2000-е гг. имени Чехова
«Прозаический» период театра Додина сменялся «чеховским». Переход от социального романа к классической пьесе — был обоснованной временем трансформацией философии театра. И просто движением маятника, от одного постепенно достигнутого художественного полюса к другому. От эпоса к драме, от открытой структуры к цельной, от современности к классике, от понимания человека на бессознательном, натуралистическом и архетипическом уровне — к психологизму жизни в её реальном объёме и реальных формах. Додин поставил пять спектаклей по всем большим пьесам Чехова, и они все разные: «Вишневый сад» (1994), «Пьеса без названия» (1997), «Чайка» (2001), «Дядя Ваня» (2003), «Три сестры» (2010).

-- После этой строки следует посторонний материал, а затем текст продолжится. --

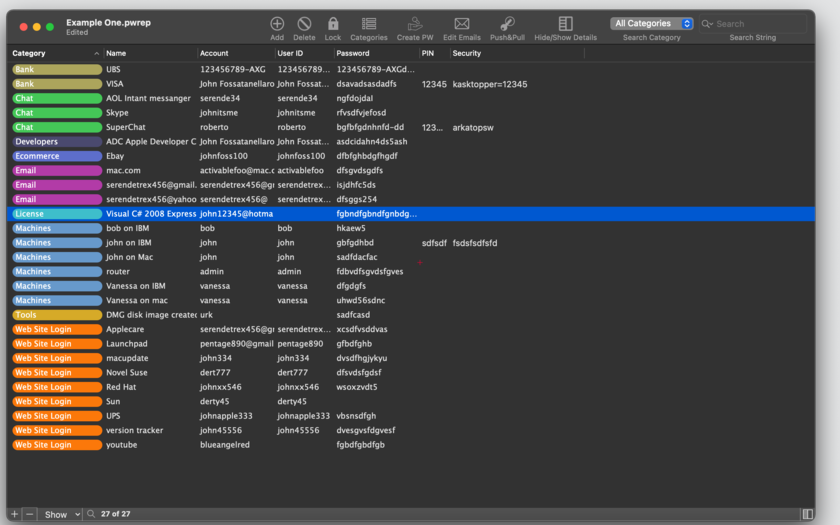Expand the search options magnifier chevron
Image resolution: width=840 pixels, height=525 pixels.
click(707, 24)
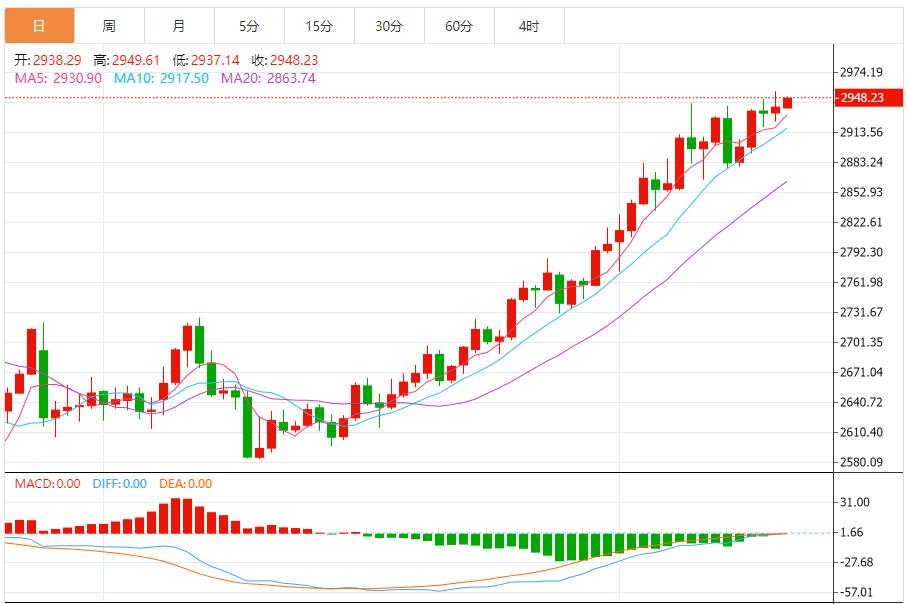Image resolution: width=907 pixels, height=604 pixels.
Task: Click the red 2948.23 price tag
Action: click(x=866, y=98)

Из ряда спектаклей реалистической формы выделяется «Пьеса без названия». Здесь психоанализ выражен средствами балагана, не случайно для этого «нет названия». Лев Додин помещает население чеховского «Платонова» в купальню и заставляет персонажей в действие вплывать, запутываться в сеть, в ней бездыханно трепыхаться или вместо пребывания в бытовом интерьере валяться на песке, вести роковые объяснения, как бы случайно столкнувшись в душевых… Это на самом деле, аллегорическое выражение диковатой природы персонажей и психологии их бессмысленного земноводно-пресмыкающегося существования. Все персонажи этого спектакля составляют джазовый ансамбль, исполняющий (то стройно, то фальшиво) и неаполитанские песни, и фрагменты траурной части Пятой симфонии Г.Малера и современные хиты, по-собачьи подвывают, отзываясь на реплику «посмотрим, как запоет…». Первый (игровой) план прямо связан со вторым (психологическим): персонажи плавают, играют, поют, как и думают, и любят, и говорят, в согласии со своим пустым и ленивым, или отчаянным нутром. Интересно, что плавают и музицируют актеры вполне «в образах», по-разному, «психологически». И смерть героя (Платонов — Сергей Курышев) — в сетях, в воде, трагедия, воплощенная открыто театральными средствами. Игровой театр Додина остаётся, по существу, психологическим.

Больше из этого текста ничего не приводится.